Is true the legend about the OoOE CPU?

Urian

Regular
The legend says that an in-order CPU can only gets at maximum performance the 33% of the maximum performance of an out-of-order CPU.

Is this true or only shit against Xenos and Cell?
 
Of course there is no such "maximum performance" differences. You can have a tight loop which runs very well on an in-order CPU, or a very randomly branchy/memory accessing codes which runs like dog on an in-order CPU. All depends on what you do.

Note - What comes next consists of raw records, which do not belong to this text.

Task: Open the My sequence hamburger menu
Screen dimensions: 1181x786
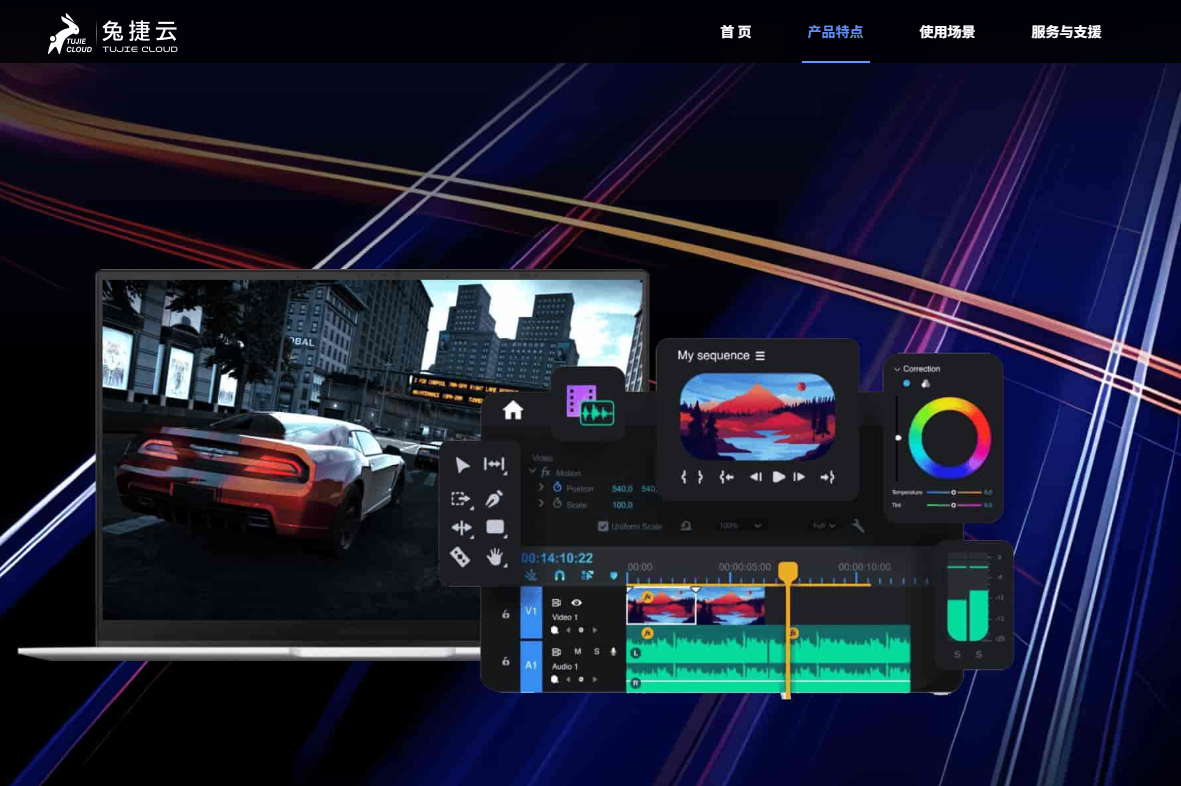Action: coord(760,355)
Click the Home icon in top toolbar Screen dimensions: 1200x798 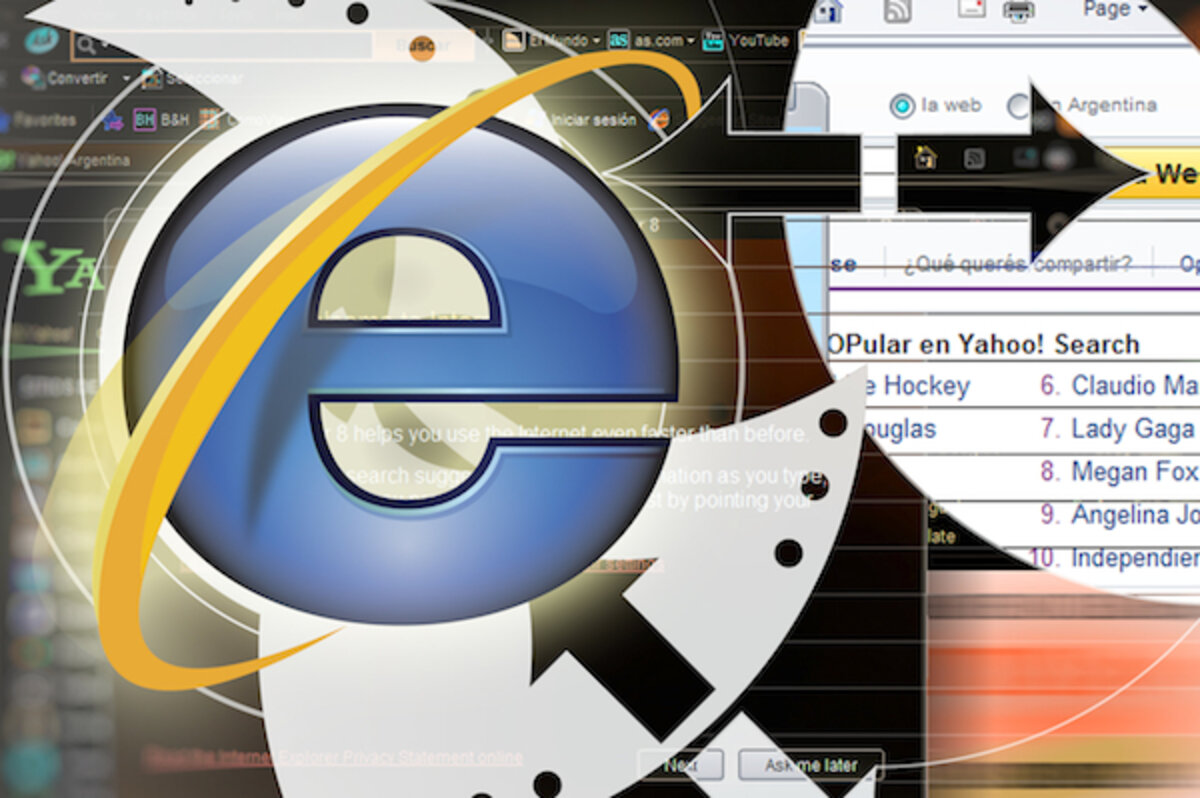[x=827, y=11]
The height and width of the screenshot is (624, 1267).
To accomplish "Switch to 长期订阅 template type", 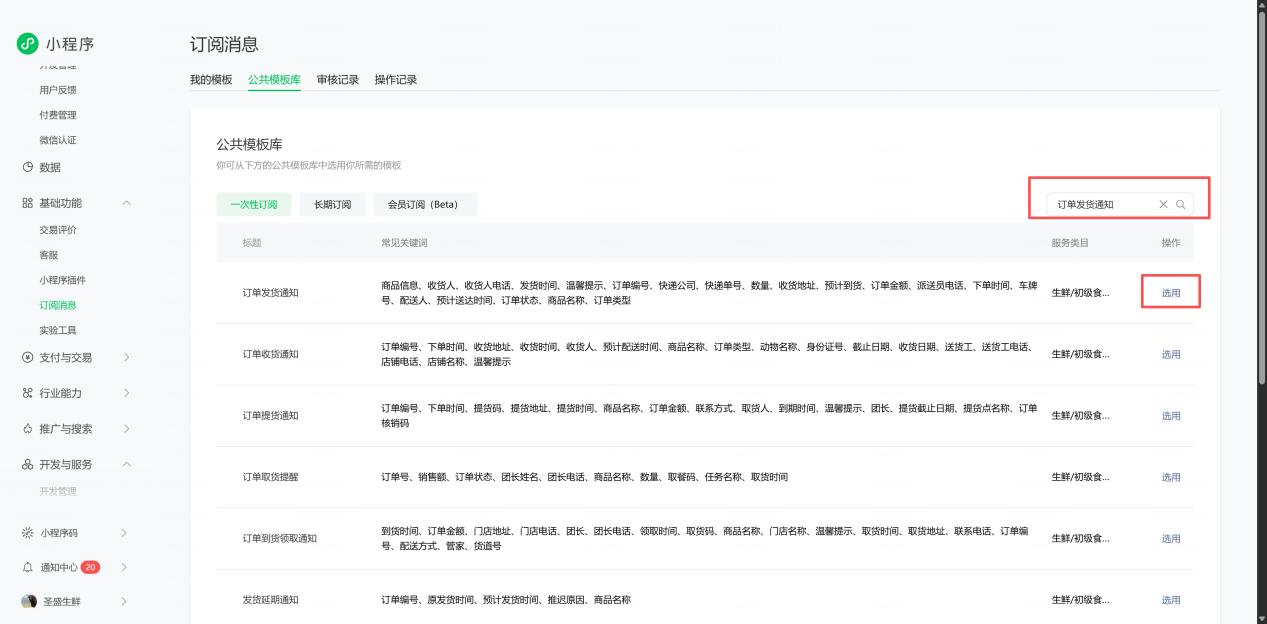I will [332, 204].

Out-of-order execution is a way to hide latency, by trying to run something instead of waiting for some blocking instructions. In-order CPU can't do this, so they need something to hide latency to have similar performance, such as multi-threading.
 
Urian said:
The legend says that an in-order CPU can only gets at maximum performance the 33% of the maximum performance of an out-of-order CPU.

Is this true or only shit against Xenos and Cell?

Engineers working on the DEC Alpha pegged the general performance improvement in going OoO at about 50%.

If code can be statically scheduled well to match the underlying resources of a processor, then it is possible to match or better an OoO processor with an in-order if everything else is equal.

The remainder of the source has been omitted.